◆ **Task data**
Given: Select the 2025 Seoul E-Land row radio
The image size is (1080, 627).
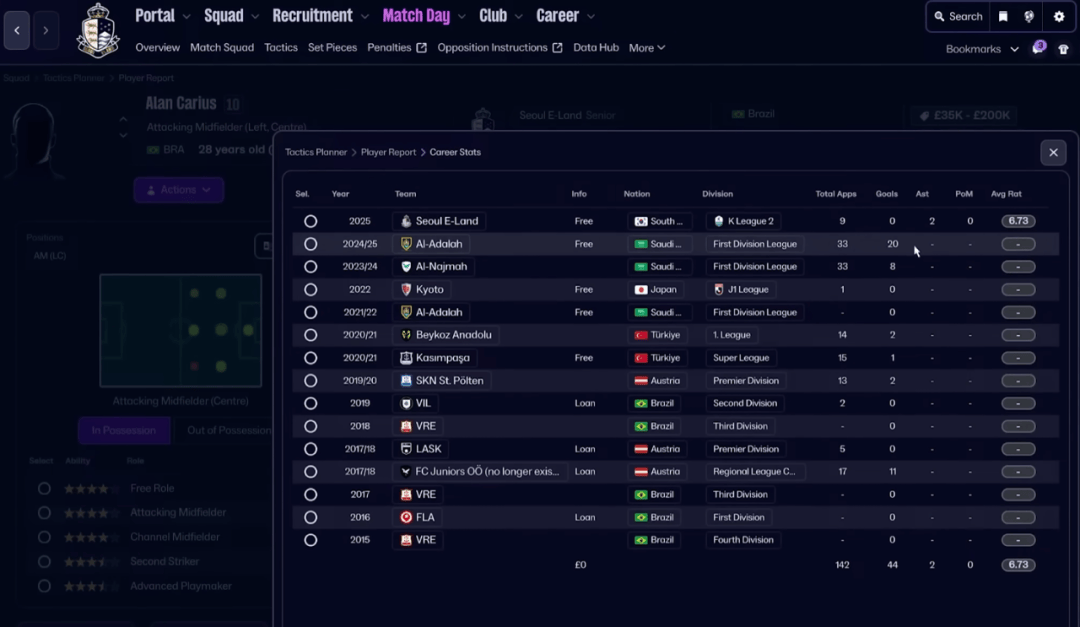Looking at the screenshot, I should click(x=310, y=221).
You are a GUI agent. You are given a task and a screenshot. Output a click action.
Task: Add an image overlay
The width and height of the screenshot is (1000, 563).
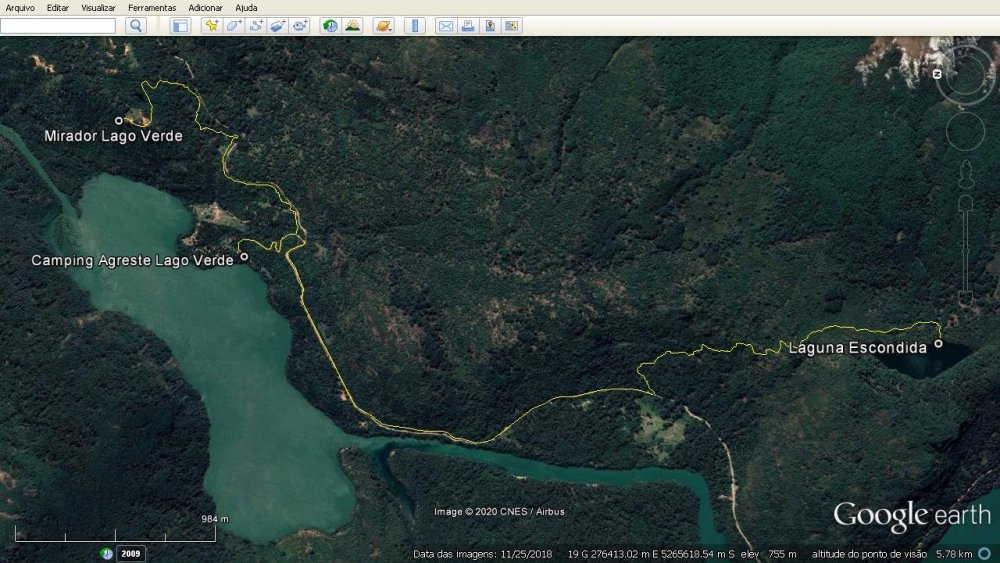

◆ **Exercise brief**
Exclude all pictures and return precisely the lines from the one containing "You are a GUI" through the closing line of the data.

◆ **Reply to the exercise**
You are a GUI agent. You are given a task and a screenshot. Output a click action.
Task: Add an image overlay
The width and height of the screenshot is (1000, 563).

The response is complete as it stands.